Give the lines of the records below as a JSON list of strings, one string per line with blank lines omitted, starting with the line containing "Screen dimensions: 1194x828" and continuing through the line containing "The image size is (960, 720). 307,410", both lines included.

Listed entries:
↓
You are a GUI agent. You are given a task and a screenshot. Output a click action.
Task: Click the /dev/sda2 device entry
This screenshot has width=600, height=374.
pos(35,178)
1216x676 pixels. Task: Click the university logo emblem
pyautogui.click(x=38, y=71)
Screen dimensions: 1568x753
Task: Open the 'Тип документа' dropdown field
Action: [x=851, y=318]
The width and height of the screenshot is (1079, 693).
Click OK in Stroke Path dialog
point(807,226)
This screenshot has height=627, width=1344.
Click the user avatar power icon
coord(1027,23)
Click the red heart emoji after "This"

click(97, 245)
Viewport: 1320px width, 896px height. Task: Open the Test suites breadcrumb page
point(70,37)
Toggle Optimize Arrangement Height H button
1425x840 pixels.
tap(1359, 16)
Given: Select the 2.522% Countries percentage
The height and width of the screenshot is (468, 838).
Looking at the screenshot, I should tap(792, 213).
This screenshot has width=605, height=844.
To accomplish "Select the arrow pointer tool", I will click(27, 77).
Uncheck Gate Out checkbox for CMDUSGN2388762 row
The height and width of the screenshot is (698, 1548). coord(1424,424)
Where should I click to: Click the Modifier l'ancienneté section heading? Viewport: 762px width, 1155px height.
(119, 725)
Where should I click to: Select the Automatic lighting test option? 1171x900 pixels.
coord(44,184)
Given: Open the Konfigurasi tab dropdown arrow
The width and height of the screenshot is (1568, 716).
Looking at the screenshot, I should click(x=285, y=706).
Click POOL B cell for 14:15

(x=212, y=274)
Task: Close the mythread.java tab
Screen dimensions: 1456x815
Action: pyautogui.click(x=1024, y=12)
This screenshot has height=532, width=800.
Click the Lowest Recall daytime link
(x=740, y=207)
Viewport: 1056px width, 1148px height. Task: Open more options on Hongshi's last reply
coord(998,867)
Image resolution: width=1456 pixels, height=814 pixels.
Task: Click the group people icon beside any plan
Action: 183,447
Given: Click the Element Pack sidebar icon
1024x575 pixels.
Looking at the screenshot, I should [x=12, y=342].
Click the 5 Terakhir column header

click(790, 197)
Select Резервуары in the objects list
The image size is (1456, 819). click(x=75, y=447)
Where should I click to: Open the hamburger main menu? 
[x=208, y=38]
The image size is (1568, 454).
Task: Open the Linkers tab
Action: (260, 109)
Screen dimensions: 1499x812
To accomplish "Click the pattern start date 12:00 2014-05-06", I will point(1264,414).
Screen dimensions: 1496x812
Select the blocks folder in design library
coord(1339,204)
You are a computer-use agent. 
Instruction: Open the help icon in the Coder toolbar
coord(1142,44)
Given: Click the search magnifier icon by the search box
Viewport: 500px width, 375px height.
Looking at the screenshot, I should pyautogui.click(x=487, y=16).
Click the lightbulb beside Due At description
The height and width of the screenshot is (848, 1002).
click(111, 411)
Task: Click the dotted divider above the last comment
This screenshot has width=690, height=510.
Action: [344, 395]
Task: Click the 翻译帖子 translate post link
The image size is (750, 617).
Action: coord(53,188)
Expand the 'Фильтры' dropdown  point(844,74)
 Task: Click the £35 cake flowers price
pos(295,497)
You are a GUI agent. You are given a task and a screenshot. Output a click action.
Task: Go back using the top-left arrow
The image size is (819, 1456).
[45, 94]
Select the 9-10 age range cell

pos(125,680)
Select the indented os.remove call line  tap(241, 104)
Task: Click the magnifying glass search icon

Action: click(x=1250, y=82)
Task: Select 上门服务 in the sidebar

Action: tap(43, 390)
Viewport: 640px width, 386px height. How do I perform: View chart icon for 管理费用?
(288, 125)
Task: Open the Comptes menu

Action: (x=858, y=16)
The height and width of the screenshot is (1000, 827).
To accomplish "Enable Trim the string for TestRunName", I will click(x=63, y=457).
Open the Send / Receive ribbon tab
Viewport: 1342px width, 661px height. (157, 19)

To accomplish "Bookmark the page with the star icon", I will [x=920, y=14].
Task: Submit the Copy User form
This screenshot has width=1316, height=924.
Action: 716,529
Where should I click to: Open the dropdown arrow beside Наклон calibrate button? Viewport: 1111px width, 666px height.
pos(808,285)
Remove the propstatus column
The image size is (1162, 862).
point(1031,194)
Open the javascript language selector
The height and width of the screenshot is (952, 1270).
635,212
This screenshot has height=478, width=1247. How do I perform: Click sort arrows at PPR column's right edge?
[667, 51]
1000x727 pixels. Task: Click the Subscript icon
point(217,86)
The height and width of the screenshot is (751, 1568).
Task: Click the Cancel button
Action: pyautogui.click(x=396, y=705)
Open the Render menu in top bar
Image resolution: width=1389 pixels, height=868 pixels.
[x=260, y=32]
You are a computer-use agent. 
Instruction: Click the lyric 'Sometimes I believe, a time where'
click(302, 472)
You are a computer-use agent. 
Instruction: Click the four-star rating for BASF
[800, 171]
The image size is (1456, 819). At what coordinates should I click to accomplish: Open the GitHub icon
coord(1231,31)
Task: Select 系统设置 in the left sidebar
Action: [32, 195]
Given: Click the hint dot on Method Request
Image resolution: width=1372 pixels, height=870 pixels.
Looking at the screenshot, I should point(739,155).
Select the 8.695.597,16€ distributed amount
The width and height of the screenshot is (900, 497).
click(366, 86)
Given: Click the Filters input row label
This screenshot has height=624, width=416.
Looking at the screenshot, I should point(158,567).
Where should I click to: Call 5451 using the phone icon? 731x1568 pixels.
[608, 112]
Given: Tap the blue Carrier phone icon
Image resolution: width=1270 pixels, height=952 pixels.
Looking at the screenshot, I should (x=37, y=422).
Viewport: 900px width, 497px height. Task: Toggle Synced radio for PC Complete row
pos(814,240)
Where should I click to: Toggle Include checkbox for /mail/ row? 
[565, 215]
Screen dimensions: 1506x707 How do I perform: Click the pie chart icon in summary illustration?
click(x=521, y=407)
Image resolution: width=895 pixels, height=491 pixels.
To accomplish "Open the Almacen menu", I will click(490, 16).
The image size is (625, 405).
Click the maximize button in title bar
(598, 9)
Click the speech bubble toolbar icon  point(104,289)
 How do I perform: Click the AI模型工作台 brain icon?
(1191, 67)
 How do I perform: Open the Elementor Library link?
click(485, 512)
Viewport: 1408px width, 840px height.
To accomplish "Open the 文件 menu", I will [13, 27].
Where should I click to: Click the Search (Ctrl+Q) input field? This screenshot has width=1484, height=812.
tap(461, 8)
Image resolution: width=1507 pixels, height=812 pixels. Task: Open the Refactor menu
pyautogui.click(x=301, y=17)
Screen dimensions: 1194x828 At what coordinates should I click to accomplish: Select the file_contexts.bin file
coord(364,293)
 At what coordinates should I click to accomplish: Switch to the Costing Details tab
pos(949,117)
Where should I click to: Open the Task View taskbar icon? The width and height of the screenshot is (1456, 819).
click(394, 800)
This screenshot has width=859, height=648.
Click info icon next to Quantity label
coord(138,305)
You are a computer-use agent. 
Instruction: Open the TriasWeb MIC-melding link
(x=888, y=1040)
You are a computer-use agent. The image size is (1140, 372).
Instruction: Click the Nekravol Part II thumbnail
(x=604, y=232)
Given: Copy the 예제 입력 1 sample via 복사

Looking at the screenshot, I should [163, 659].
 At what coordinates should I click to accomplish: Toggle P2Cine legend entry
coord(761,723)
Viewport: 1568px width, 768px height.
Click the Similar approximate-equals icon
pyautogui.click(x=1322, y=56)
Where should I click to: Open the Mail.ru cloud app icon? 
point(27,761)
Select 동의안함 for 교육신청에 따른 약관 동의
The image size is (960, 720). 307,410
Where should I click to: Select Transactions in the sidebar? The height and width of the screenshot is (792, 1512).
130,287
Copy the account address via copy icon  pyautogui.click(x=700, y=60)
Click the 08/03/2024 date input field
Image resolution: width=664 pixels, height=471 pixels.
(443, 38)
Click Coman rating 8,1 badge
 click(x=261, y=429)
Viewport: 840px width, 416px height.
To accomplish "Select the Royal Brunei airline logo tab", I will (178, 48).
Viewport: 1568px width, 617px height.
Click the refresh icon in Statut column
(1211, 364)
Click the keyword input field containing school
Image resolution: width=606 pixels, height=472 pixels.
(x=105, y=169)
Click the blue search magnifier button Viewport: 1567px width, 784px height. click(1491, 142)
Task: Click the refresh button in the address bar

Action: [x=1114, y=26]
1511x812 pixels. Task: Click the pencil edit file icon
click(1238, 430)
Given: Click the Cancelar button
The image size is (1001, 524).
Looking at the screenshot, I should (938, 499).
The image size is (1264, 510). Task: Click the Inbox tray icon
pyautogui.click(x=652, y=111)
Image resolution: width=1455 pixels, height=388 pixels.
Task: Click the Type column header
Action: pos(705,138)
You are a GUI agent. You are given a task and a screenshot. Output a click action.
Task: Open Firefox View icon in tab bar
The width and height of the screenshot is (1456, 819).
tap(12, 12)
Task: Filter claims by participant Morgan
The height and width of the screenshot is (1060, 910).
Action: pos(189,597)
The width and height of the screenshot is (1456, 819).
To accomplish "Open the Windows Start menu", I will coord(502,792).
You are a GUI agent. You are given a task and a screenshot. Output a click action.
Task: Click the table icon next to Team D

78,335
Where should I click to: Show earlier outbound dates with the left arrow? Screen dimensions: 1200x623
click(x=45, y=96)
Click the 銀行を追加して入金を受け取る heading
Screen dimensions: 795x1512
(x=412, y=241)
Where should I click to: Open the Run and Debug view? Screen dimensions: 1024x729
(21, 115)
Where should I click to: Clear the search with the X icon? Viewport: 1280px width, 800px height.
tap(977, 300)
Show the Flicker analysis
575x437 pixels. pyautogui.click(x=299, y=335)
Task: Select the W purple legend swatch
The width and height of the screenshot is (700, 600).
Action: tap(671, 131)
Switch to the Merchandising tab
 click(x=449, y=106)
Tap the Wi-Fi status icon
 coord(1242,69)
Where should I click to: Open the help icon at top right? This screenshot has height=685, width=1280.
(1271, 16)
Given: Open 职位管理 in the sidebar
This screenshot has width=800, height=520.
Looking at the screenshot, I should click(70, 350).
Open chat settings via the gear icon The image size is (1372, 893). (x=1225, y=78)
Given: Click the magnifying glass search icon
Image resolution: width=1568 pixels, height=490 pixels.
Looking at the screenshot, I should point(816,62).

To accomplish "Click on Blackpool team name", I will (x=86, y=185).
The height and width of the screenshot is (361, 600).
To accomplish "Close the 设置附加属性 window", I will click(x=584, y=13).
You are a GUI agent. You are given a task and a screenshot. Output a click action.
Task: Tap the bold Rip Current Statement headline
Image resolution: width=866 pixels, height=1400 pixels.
↑
Output below:
[
  "Screen dimensions: 1194x828 At what coordinates should I click to accomplish: Select the file_contexts.bin file",
  "coord(364,293)",
  " At what coordinates should I click to accomplish: Switch to the Costing Details tab",
  "pos(949,117)",
  "Where should I click to: Open the Task View taskbar icon? The width and height of the screenshot is (1456, 819).",
  "click(394, 800)",
  "This screenshot has width=859, height=648.",
  "Click info icon next to Quantity label",
  "coord(138,305)",
  "You are a computer-use agent. ",
  "Instruction: Open the TriasWeb MIC-melding link",
  "(x=888, y=1040)",
  "You are a computer-use agent. The image size is (1140, 372).",
  "Instruction: Click the Nekravol Part II thumbnail",
  "(x=604, y=232)",
  "Given: Copy the 예제 입력 1 sample via 복사",
  "Looking at the screenshot, I should [163, 659].",
  " At what coordinates should I click to accomplish: Toggle P2Cine legend entry",
  "coord(761,723)",
  "Viewport: 1568px width, 768px height.",
  "Click the Similar approximate-equals icon",
  "pyautogui.click(x=1322, y=56)",
  "Where should I click to: Open the Mail.ru cloud app icon? ",
  "point(27,761)",
  "Select 동의안함 for 교육신청에 따른 약관 동의",
  "The image size is (960, 720). 307,410"
]